European Parliament building with flags waving showing privacy commissioner complain of GDPR

Outgoing Privacy Commissioner Calls GDPR “Broken,” Says That Basic Model “Can’t Work”

After 12 years at the helm of the Hamburg data protection commission, Johannes Caspar is stepping down. The privacy commissioner returns to academia disillusioned with the EU’s General Data Protection Regulation (GDPR), calling it “broken” and lamenting infighting that he feels ultimately renders it ineffective in regulating big tech firms.

Known as one of the toughest privacy commissioners in the region, Caspar expressed frustration with the “one stop shop” model that requires input and consensus from multiple data protection authorities. Much of the ire toward GDPR enforcement centers on Ireland, which ends up playing a central role in cross-border decisions involving big tech firms due to so many being headquartered within its borders.

GDPR “broken” by infighting, vague rules

Much was made of the maximum fines allowed under the GDPR when it went into force in 2018, with companies facing the prospect of losing 2% to 4% of their annual global revenue for serious violations. No fines have come anywhere near that mark as of yet. Not only that, but cases that were initiated as long ago as 2018 remain pending.

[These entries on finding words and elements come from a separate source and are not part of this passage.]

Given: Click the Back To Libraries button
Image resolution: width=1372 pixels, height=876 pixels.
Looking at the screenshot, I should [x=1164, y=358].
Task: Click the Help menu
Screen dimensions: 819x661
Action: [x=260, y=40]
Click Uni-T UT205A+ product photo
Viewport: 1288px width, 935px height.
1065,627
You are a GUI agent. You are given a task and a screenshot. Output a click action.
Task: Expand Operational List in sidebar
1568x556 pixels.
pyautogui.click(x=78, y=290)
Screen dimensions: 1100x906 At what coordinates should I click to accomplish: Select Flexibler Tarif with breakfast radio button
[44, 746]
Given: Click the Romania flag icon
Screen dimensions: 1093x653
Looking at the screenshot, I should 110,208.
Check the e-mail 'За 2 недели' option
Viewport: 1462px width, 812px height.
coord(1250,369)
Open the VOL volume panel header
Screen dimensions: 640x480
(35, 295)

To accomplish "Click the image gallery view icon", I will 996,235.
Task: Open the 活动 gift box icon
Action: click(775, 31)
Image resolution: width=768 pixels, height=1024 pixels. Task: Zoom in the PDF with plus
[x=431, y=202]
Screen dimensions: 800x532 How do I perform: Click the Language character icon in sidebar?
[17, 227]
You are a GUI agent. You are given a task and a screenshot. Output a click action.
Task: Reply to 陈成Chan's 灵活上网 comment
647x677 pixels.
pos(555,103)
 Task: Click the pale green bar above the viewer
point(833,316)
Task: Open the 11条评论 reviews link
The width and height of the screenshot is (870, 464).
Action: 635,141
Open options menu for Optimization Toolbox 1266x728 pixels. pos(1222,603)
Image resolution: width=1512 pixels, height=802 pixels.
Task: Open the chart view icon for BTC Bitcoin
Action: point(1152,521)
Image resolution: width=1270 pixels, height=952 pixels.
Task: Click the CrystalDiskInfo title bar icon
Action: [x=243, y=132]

Expressing frustration with this state of affairs, Caspar pointed to a backlog of 28 cases against big tech firms in Ireland as a central sign of GDPR dysfunction. He sees infighting among privacy commissioners as a central reason for delayed decisions and eventual disappointing fines, with the door being opened to this by rules that have vague wording and leave too much room for interpretation.

The “one stop shop” model that the GDPR establishes manages to be a problem from both ends; lead authorities such as the Irish DPA can have too much power to stall out or influence a case, but the process is also slowed down by requirements that other DPAs weigh in and consent to final decisions. For its part, Ireland has said that it needs to take longer than usual with its big tech cases because of the scope of the investigations and the potential large fine amounts.

Caspar has been at the center of a 2021 case against WhatsApp that involved forcing users to agree to new privacy terms that might be in violation of the GDPR. Hamburg issued an emergency three-month ban on the collection of this data in May and asked an EU panel to issue a ruling that would apply across the entire region and extend the ban indefinitely.

Privacy commissioners may soon have more autonomy

As the former Hamburg privacy commissioner points out, there has yet to be a substantial fine against a big tech firm from the Irish DPA. Ireland only just got to issuing its first fine of this sort late last year, a $547,000 penalty to Twitter over unwitting disclosure of private tweets. Germany was among the most vocal of the nations in expressing dissatisfaction over this eventual fine amount, with reports that it had expected to fine Twitter multiple millions of dollars for the offense.

Caspar said that in addition to eroding public faith in the system and frustrating privacy commissioners, backlogs in the Irish case docket cascade into delays for other data protection authorities. Investigations of smaller organizations may be held up while similar cases involving their larger rivals are still in the pipeline. Caspar gave the example of German social media firm Xing, an investigation which is awaiting precedent to be set by an ongoing case against LinkedIn that is currently backlogged in Ireland.

Some help may be on the way for similarly beleaguered privacy commissioners, however. The EU Court of Justice (CJEU) recently ruled that nations may (in certain circumstances) act directly to address GDPR violations in their own court systems even if the perpetrator is headquartered in another country. This may be possible in situations where the nation can establish an “emergency need” for the legal action; an example given was a recent case in Italy in which children were harmed by a trending “challenge” on TikTok. The wording of this ruling is somewhat vague in itself, however, potentially creating more of the same argument and distraction that Caspar has warned about.

More substantial GDPR fines have been levied against big tech firms and major international corporations, but they have come from countries other than Ireland. France’s CNIL has been the most active in this regard, hitting Google and Amazon with fines in the tens of millions of euros over data privacy issues. And while it was still an EU member and compliant with GDPR terms, the UK’s ICO fined British Airways and Marriott International millions of pounds each for data breaches that leaked massive amounts of customer information. At this point all of the EU privacy commissioners have issued at least one GDPR fine, but less than a dozen countries have been particularly active or issued fines of substance against large companies.